Zur Schuluniform gehörte eine hellblaue Bluse, kurz- oder langärmlig, ein dunkelblauer Faltenrock, der an den unteren Blusenrand geknöpft wurde, und eine Schürze. Socken oder Strumpfhosen sowie Westen mussten natürlich farblich passend und schlicht gehalten sein. Und wehe dieser Rock ging einmal langsam über die Kniescheibe hoch! Sünde! Hure! Der Rock muss mindestens das Knie bedecken.

Nun war es wohl schon eine etwas wärmere Jahreszeit, denn als wir uns zur Turnstunde umzogen, gab es plötzlich eine Riesenaufregung und ein Bohei, und darauffolgend ein dringendes Elterngespräch.

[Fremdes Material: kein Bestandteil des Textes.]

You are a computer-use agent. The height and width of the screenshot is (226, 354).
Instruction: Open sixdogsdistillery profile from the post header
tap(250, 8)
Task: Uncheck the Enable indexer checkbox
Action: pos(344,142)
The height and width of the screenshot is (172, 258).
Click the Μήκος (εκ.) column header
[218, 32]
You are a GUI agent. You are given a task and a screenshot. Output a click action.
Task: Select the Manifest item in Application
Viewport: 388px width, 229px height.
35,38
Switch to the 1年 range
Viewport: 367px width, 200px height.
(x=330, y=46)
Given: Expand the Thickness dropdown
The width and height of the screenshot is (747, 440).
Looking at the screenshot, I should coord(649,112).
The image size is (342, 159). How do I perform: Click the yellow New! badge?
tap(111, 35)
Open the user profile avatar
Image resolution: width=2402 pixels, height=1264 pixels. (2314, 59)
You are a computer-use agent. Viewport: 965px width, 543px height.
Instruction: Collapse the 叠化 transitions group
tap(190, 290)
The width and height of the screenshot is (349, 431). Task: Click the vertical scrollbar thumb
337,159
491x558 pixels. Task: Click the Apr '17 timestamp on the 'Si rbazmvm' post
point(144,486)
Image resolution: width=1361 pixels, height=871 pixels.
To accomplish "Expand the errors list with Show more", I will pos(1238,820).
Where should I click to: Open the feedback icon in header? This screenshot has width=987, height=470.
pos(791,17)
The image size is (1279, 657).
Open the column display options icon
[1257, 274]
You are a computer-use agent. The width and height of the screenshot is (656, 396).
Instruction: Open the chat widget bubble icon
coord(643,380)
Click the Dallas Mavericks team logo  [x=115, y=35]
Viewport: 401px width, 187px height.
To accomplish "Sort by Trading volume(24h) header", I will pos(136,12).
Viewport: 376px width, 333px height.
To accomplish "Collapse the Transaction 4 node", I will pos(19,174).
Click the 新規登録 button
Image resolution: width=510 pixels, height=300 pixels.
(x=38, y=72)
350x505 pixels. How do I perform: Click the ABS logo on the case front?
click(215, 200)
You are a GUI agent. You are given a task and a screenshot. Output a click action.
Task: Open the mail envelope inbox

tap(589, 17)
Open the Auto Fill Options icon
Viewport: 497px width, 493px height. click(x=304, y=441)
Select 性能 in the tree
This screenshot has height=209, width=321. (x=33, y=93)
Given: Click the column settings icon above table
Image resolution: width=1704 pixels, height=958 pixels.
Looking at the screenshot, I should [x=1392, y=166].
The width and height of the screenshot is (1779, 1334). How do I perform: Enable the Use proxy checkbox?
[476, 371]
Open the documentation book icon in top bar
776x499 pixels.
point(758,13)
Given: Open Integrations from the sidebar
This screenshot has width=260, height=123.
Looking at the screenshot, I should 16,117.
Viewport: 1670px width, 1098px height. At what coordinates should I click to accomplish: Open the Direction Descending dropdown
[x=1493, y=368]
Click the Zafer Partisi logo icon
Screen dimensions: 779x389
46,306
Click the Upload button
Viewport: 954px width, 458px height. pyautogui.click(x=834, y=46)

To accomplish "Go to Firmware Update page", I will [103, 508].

Alices Mutter wurde augenblicklich zur Schwester zitiert, denn Alice hatte unter der Bluse kein Unterleiberl an, da es ihr sonst zu warm würde. Und beim Umziehen zum Turnen – statt der Bluse ein weißes Leiberl mit aufgenähtem Schulwappen – der Aufreger: Schwester Benigna wörtlich:
Ziehen Sie dem Kind ein Unterhemd an, weil wenn es sich auszieht ist der Oberkörper nackt, das darf ich nicht sehen, niemand darf hier einen nackten Oberkörper zeigen!
– Den nackten Oberkörper eines sechsjährigen Mädchens.
Wovor fürchtete sich die Schwester. Vor dem ungeziemlichen Anblick? Vor sich selbst?
Angefasst haben uns die Schwestern nie. Auch nicht, wenn es einmal angebracht oder notwendig gewesen wäre.